• [The problem] Give again, word for word, each line below starting at the one that contains "Plugins (2409, 264)" and ending at the one that contains "Créez une image IA (348, 88)".

• [Given data]
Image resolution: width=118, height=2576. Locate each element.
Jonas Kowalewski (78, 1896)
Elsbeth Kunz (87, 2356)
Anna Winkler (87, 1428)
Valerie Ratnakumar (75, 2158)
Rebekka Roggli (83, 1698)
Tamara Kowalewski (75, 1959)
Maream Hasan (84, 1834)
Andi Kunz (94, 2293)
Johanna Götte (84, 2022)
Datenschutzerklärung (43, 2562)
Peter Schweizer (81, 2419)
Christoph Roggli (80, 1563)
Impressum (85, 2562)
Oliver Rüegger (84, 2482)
---
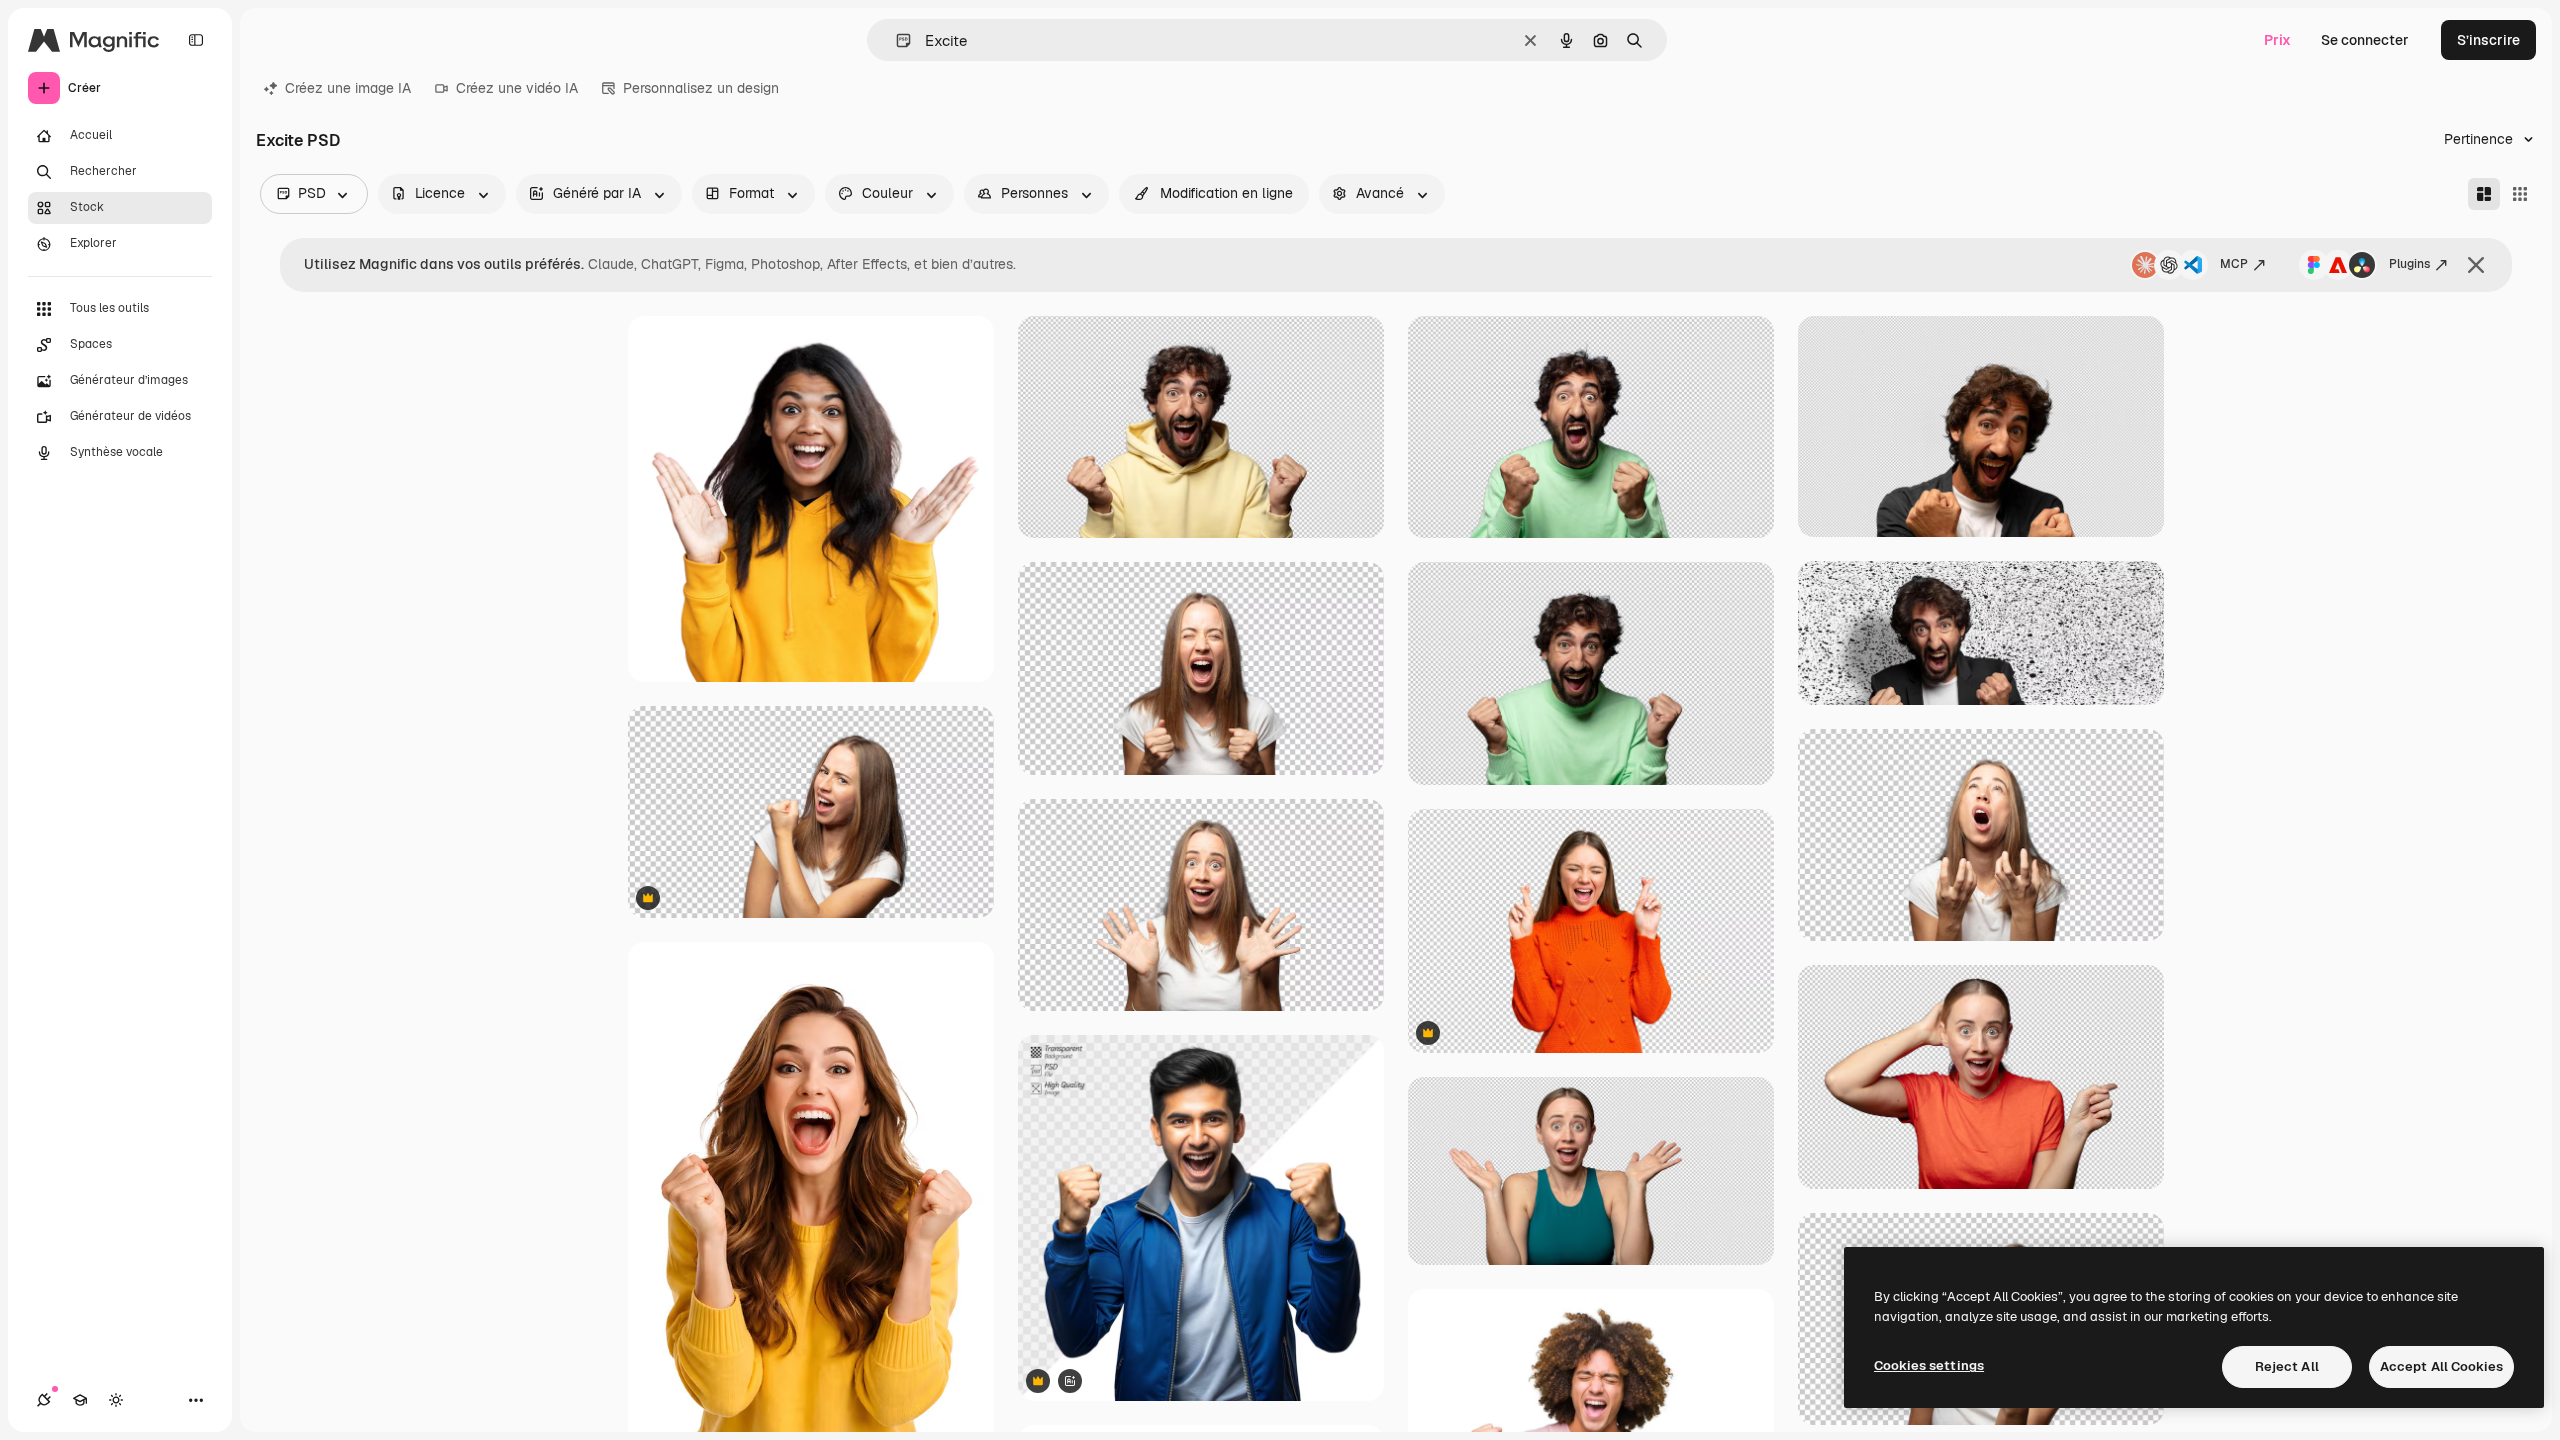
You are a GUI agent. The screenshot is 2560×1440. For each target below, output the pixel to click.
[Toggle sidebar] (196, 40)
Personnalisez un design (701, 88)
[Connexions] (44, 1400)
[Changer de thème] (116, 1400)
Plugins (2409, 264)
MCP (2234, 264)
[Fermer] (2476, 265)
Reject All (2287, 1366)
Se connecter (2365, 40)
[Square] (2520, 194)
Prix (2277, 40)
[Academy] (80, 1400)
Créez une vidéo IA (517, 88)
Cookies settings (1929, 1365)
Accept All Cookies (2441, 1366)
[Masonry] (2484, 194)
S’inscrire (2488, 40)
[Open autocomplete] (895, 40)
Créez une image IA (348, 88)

• [Solution for this exercise]
Plugins (2409, 264)
MCP (2234, 264)
[Fermer] (2476, 265)
Reject All (2287, 1366)
Se connecter (2365, 40)
[Square] (2520, 194)
Prix (2277, 40)
[Academy] (80, 1400)
Créez une vidéo IA (517, 88)
Cookies settings (1929, 1365)
Accept All Cookies (2441, 1366)
[Masonry] (2484, 194)
S’inscrire (2488, 40)
[Open autocomplete] (895, 40)
Créez une image IA (348, 88)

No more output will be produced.